(Stored records)
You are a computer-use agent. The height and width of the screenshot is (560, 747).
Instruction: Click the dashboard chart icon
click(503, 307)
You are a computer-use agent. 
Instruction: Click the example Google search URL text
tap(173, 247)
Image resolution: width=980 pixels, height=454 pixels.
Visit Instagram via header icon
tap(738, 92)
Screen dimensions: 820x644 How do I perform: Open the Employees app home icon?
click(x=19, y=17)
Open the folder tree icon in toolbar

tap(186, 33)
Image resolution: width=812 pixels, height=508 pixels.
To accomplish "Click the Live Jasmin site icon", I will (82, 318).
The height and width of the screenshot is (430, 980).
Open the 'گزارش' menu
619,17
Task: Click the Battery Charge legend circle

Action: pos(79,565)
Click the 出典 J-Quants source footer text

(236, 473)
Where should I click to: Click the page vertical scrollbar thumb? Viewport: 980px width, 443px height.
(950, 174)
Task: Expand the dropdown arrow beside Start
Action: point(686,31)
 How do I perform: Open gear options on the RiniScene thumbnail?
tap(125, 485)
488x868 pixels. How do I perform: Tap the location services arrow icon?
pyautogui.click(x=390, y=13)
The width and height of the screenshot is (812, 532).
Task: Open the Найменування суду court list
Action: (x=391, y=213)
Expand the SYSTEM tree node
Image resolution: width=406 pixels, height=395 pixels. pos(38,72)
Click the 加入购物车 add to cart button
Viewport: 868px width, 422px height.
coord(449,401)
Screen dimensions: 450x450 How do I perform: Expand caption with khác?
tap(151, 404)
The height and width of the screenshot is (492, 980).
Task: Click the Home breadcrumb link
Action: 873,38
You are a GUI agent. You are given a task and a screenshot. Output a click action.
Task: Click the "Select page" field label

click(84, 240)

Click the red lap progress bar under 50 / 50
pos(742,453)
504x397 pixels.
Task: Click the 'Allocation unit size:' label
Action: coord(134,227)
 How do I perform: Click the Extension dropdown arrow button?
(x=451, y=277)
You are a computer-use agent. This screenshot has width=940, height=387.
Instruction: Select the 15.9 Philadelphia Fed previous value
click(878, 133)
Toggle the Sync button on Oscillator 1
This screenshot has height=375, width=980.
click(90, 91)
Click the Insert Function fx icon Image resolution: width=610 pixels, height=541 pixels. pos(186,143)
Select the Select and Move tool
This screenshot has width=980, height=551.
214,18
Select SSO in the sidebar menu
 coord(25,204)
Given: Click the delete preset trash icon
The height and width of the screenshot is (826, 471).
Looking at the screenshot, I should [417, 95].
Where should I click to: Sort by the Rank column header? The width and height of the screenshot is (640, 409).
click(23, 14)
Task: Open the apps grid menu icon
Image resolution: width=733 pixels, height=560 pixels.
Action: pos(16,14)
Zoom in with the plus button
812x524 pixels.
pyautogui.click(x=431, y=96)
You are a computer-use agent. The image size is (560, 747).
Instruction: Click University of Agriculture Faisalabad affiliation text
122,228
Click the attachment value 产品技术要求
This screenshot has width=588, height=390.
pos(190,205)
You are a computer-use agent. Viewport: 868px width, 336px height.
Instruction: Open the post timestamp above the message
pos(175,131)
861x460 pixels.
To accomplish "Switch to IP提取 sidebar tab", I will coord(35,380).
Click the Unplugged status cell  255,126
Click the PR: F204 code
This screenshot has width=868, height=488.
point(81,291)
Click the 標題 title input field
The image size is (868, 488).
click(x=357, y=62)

→ INSTRUCTIONS TO FOLLOW:
Output, from the data above, the lines from the line with "Image resolution: width=733" to the line with "You are a computer-use agent. The image" exactly as they stand, both ends included and nothing else.

→ WRITTEN ANSWER:
Image resolution: width=733 pixels, height=560 pixels.
Action: pos(16,14)
Zoom in with the plus button
812x524 pixels.
pyautogui.click(x=431, y=96)
You are a computer-use agent. The image size is (560, 747).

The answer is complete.